À la division qui séparait les contemporains de Jésus, ajoutons celle qui divise actuellement l’humanité en deux camps opposés. Que la figure du Christ puisse émouvoir encore certains de nos contemporains, nous n’en doutons pas. Que l’on s’obstine, malgré les vagues d’opposition contre le christianisme, à s’inspirer de ces principes dits chrétiens ou à emprunter quelques éléments à l’éthique de Jésus peut réjouir les uns et les autres. Mieux vaut cela que rien, dira l’optimiste qui se contente d’un petit minimum, de quelques éléments de christianisme… D’autres, plus subtils ou plus manipulateurs, tenteront de récupérer Jésus pour leur idéologie, pour telle ou telle cause, telle race ou telle classe sociale.
Mais le reconnaître tel qu’il s’affirme, tel que l’Évangile d’un bout à l’autre le décrit et le proclame, accepter sa mort inéluctable d’après les termes mêmes que nous venons d’entendre, voilà encore ce qui consommera la rupture véritable et radicale entre les hommes de notre époque. De divisions et de camps opposés, nous entendrons toujours parler, mais c’est ici qu’a lieu la seule division qui compte dès maintenant et pour l’éternité.
Et celle-ci va durer au-delà du temps et de l’histoire. L’histoire elle-même est placée sous le signe de cette division et sera, elle aussi, jugée le jour que l’Évangile annonce comme imminent. Et cette séparation ultime sera irrévocable. Appartenance ecclésiastique, velléités religieuses ou encore des bribes de principes moraux ne sauront résister au feu de l’épreuve finale. Aucun prétexte ni alibi n’épargnera ceux qui auront refusé la mort expiatoire du Christ, soit au nom de leurs principes moraux soit au nom d’un christianisme fabriqué de toutes pièces, le jour de cette confrontation avec lui, si lourde de conséquences.

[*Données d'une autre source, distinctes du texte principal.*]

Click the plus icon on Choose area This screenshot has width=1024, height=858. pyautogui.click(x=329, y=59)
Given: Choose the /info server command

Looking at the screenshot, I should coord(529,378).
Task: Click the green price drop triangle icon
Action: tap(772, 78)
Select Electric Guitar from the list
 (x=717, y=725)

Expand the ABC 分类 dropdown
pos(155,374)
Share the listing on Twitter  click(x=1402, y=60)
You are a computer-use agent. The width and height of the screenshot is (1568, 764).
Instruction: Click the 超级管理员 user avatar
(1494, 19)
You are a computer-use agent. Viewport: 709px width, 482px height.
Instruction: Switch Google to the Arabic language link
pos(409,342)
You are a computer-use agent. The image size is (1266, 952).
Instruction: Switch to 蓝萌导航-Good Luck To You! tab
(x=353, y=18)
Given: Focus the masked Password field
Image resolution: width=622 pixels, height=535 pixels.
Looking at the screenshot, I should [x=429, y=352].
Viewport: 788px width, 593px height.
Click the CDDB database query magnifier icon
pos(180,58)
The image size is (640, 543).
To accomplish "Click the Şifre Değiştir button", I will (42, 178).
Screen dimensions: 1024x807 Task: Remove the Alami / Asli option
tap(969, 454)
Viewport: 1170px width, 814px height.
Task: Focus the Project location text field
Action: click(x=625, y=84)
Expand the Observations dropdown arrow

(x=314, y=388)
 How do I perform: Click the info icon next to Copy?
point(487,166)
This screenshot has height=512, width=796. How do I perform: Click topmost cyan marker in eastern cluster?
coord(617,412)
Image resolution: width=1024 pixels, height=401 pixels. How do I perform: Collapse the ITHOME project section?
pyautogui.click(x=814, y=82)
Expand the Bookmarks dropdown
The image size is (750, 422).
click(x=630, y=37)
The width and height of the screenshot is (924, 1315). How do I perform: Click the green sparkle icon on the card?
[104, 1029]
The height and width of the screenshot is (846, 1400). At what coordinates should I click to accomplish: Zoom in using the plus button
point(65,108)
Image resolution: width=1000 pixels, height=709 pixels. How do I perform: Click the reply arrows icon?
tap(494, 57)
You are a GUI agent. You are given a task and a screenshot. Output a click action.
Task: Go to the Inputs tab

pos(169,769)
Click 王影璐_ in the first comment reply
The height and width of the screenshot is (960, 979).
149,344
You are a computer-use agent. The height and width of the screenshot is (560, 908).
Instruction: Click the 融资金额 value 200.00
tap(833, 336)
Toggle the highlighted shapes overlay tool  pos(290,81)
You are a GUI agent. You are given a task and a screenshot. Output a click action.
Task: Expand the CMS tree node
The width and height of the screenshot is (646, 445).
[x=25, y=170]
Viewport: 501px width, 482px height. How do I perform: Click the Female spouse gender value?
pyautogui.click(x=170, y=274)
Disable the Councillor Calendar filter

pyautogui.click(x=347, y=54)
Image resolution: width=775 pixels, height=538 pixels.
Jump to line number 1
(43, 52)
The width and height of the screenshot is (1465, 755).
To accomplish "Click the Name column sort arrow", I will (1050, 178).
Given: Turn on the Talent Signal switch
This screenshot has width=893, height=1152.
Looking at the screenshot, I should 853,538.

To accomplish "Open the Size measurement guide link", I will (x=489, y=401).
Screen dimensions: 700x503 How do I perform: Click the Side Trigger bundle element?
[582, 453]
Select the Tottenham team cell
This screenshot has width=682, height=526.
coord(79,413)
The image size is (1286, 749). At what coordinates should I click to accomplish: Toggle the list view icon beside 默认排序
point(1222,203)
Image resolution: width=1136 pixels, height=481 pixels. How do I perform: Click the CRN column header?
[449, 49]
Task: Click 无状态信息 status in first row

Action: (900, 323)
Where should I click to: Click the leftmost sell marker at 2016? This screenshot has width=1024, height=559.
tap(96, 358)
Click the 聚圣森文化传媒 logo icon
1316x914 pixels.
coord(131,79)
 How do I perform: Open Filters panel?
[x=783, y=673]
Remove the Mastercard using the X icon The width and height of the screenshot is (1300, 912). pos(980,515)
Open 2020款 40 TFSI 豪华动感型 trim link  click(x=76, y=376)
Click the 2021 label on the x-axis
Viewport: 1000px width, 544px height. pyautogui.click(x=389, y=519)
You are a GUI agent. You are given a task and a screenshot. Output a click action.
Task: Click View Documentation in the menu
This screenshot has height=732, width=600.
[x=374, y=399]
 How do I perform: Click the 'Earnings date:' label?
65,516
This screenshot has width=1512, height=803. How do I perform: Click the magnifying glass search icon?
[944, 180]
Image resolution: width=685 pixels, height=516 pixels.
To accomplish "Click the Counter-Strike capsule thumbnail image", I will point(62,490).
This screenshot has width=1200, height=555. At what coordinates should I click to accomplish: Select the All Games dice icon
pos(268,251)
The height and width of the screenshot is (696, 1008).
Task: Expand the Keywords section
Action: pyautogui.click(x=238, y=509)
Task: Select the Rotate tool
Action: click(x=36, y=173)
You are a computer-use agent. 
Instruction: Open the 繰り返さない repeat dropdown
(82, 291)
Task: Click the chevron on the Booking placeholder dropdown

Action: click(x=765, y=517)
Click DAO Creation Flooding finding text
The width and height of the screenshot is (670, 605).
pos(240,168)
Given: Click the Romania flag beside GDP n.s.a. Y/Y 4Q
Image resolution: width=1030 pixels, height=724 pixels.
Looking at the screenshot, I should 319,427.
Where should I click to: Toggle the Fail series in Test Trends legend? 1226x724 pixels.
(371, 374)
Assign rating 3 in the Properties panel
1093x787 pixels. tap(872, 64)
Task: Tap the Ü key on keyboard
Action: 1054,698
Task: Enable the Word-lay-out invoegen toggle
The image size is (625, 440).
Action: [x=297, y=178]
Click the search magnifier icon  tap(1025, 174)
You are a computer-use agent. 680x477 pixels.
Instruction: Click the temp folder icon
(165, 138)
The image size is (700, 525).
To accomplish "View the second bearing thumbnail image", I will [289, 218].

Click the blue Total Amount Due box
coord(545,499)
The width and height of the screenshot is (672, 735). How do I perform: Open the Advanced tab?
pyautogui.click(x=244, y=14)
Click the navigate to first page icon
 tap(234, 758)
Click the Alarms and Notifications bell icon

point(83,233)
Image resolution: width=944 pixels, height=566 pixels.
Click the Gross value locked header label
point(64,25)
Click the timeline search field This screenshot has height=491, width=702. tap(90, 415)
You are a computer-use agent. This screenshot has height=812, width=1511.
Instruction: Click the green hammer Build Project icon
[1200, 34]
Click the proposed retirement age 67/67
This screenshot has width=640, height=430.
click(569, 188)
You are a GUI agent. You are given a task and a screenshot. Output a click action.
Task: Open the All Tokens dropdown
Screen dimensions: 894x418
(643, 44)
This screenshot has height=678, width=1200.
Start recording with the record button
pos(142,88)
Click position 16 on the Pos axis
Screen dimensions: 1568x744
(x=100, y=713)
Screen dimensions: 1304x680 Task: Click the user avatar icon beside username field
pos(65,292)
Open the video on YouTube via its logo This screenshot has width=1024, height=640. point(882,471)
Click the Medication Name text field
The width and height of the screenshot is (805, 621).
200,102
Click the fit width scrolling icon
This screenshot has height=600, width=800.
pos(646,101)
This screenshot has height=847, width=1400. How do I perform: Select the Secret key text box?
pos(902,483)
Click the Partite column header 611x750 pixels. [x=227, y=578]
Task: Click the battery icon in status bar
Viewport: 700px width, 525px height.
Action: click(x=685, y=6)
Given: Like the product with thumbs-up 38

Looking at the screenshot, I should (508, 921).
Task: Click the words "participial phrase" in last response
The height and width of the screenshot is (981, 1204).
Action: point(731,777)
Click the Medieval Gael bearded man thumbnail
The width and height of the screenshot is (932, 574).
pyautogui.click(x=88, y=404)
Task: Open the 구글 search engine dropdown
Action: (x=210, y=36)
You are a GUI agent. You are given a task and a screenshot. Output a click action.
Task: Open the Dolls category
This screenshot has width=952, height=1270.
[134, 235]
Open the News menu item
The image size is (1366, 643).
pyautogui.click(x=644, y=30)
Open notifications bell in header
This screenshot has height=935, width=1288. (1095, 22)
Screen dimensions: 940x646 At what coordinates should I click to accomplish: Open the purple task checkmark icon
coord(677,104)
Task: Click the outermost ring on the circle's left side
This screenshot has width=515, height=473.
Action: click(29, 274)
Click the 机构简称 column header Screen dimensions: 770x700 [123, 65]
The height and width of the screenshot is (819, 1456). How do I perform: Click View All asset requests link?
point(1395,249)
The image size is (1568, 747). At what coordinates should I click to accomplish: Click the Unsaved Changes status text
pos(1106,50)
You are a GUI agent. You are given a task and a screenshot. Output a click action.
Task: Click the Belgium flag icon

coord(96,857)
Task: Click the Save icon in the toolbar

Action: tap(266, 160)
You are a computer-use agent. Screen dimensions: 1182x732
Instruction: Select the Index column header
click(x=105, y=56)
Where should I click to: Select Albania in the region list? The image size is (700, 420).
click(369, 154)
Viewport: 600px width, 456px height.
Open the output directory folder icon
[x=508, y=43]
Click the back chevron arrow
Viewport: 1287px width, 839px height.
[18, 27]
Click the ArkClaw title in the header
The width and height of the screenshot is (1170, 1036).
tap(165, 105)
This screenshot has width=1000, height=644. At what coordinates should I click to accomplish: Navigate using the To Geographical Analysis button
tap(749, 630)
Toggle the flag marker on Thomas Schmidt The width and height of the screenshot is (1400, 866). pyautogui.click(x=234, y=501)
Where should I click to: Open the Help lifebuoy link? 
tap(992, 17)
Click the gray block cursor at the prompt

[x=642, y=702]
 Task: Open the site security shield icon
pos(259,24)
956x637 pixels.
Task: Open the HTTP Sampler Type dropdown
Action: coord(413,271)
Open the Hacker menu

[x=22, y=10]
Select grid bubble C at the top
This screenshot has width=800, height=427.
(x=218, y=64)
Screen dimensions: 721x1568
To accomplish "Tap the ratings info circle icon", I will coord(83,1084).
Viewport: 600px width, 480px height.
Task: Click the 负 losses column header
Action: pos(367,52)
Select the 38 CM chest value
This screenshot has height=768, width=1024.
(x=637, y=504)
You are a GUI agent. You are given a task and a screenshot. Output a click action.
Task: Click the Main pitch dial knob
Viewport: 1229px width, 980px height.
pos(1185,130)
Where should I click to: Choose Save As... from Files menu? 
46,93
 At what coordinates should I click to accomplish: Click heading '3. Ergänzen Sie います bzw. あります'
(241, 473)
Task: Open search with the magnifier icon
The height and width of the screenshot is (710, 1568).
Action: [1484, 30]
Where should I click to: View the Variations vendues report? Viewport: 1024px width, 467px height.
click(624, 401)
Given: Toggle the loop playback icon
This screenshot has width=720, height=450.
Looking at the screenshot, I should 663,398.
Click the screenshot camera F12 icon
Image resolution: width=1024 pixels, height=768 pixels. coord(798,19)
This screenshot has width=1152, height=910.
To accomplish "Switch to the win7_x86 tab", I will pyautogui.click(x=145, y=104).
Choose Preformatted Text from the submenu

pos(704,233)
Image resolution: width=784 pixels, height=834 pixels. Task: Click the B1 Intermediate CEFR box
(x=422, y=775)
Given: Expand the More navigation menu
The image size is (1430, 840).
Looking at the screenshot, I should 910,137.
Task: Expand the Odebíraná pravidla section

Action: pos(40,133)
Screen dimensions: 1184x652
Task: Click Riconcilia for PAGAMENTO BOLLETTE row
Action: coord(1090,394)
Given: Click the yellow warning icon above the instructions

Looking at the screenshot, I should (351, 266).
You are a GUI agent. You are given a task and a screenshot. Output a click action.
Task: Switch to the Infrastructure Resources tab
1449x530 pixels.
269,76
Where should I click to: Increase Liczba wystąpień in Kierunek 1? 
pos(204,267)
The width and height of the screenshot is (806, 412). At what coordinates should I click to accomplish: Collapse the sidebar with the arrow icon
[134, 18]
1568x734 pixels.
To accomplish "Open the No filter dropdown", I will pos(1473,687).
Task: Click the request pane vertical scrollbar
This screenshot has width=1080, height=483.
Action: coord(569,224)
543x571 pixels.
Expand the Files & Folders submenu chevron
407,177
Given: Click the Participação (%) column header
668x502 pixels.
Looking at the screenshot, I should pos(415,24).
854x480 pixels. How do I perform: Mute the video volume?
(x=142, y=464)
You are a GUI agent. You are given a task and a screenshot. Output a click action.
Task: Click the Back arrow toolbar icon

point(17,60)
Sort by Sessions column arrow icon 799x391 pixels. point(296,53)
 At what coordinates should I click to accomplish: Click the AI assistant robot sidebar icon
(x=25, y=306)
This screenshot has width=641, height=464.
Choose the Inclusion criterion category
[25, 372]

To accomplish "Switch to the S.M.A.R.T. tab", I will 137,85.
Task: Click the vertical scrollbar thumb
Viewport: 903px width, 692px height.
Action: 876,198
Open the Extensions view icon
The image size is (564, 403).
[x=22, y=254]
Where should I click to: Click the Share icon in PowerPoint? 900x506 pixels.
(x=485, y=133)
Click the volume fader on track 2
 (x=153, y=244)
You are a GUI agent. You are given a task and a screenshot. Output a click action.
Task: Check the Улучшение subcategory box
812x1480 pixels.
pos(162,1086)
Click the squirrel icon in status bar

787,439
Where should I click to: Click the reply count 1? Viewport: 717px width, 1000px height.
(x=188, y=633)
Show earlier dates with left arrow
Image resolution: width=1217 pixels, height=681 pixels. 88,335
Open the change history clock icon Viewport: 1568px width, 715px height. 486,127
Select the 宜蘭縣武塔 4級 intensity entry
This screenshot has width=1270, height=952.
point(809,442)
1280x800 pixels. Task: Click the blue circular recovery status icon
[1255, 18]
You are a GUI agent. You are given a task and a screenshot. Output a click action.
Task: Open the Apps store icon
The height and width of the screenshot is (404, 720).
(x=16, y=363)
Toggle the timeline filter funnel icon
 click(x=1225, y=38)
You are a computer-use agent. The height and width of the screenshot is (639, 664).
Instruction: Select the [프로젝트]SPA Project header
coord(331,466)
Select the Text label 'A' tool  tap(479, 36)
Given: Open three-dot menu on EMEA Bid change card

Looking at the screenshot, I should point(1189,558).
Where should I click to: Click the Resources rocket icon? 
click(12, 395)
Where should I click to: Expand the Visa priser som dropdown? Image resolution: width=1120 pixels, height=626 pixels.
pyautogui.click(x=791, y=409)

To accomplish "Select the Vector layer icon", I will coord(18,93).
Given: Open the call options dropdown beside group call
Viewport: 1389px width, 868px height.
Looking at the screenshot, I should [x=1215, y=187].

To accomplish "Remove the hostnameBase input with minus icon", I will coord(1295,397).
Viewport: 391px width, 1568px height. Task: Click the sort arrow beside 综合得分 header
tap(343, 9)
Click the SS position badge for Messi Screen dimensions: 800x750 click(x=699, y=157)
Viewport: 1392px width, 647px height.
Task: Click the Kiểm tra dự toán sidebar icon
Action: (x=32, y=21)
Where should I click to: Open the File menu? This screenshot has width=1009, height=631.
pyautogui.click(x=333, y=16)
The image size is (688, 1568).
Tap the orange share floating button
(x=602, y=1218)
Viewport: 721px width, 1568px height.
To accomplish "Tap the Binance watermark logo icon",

Jésus en personne déclare qu’un tri profond s’opérera ce jour-là; prenons garde de ne pas nous trouver du mauvais côté. À l’heure de cette moisson cosmique, le critère qui servira d’élimination ne sera rien de moins que le corps meurtri du Sauveur des hommes, l’intensité de son agonie et l’enfer qu’il subit sur la croix.
Cette question nous est posée dès à présent, avant qu’elle ne résonne pour la dernière fois avec son accent redoutable. Nous avons encore le temps d’y répondre, sachant qu’elle est une question de vie avant qu’elle ne devienne une sentence de mort.
Pour l’heure, elle nous est encore offerte comme une invitation gracieuse. Croire en Jésus-Christ mort et ressuscité, voilà ce qui devrait nous occuper avant toute autre chose.
Un homme, parmi les plus éminents disciples de Jésus, écrivait à d’autres disciples de Jésus : « Ma vie présente dans la chair, je la vis dans la foi au Fils de Dieu, qui m’a aimé et qui s’est livré lui-même pour moi » (Ga 2.20). Et ailleurs : « Je n’ai pas jugé bon de savoir autre chose parmi vous sinon Jésus-Christ, et Jésus-Christ crucifié » (1 Co 2.2).
Et le même apôtre Paul, puisqu’il s’agit de lui, disait que « l’Évangile est une puissance de Dieu pour le salut de quiconque croit » (Rm 1.16), et ce salut ne ressemble en rien à ces sauvetages souvent tapageurs que l’on nous propose ici ou là dans le monde. Il peut véritablement transformer notre présent et illuminer déjà notre avenir.